### The task
Answer these questions using the Liam Wilson interview:
1. During which years did Liam Wilson play bass for The Dillinger Escape Plan?
2. On what date was Loop of Yesterdays released?
3. About how old was Liam when he went to the outdoor backpacking camp?

### Passage given
Extreme metal bassist describes the transition from Dillinger Escape Plan to Azusa
By Jon Liebman
April 13, 2020
Photo by Rob Wallace
Liam Wilson is perhaps best known as the bass player for The Dillinger Escape Plan, a position he held from 2000 till the band’s breakup in 2017. He has also performed with several other metal and hardcore bands, including Starkweather and Frodus, and has been involved in projects with John Frum and Devin Townsend. Currently Liam is a member of Azusa, an extreme metal group, formed with past members of Extol and Sea + Air.
FBPO caught up with Liam to talk about his influences, career path, bass technique, and more, as well as Azusa’s latest record, Loop of Yesterdays, which was released April 10. It is the follow-up to the band’s critically acclaimed debut offering, Heavy Yoke, which came out in 2018.
FBPO: Let’s start from the beginning. How would you describe your musical upbringing?
LW: I grew up just outside of Philadelphia. Nobody in my family is a musician. Artistically speaking, my parents are pretty normal, non-artists. I’ve always romanticized music and performance in that sense. As a young kid, music was always part of my imaginative play. When I was about 10 or 11, I went to an outdoor, backpacking camp, and I hiked a bunch of the Appalachian Trail. One of the guides was a musician, and I was one of the older, more lucid kids on this trip, so he and I got along pretty well and we would just talk about music.
FBPO: What kind of music were you listening to at that time?

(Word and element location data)
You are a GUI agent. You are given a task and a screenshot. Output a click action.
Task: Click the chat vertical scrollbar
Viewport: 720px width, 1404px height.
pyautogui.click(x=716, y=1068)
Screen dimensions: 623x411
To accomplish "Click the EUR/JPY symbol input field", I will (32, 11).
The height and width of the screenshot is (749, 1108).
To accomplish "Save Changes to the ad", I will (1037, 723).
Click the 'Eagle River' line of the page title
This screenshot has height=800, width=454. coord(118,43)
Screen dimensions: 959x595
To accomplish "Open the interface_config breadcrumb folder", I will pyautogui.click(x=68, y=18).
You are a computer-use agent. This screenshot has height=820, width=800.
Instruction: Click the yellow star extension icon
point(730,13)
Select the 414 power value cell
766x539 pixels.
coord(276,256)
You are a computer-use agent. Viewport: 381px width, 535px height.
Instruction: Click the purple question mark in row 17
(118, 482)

### Solution
1. From 2000 until the band's breakup in 2017.
2. April 10.
3. About 10 or 11.